How many lines in the records below contain the word "will"? Reply with that number only.

Source material:
BEGIN

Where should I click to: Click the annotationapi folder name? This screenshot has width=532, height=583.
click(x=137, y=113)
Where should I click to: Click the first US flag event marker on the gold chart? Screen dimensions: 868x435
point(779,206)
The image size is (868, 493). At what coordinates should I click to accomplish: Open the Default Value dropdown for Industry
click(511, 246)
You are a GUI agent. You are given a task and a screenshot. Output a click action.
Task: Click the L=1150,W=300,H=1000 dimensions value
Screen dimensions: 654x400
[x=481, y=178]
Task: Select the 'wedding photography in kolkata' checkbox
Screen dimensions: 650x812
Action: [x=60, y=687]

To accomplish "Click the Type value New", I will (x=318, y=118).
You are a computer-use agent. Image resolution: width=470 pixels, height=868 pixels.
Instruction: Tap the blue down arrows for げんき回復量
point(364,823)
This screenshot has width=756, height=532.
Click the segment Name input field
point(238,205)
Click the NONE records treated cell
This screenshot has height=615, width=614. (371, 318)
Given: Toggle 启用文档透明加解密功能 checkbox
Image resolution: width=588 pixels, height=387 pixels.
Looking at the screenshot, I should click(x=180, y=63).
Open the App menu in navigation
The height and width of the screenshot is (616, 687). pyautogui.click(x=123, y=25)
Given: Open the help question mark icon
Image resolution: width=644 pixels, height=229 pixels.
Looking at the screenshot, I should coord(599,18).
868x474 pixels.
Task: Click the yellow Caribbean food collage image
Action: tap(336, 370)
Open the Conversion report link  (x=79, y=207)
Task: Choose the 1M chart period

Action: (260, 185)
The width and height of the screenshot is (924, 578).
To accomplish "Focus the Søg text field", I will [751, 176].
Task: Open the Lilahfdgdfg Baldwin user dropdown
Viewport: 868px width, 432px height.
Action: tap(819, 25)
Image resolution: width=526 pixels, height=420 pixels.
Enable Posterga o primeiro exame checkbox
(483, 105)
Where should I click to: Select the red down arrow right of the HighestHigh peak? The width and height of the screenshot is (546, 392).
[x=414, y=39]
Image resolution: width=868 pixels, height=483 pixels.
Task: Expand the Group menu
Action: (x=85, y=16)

END

Solution for this task:
2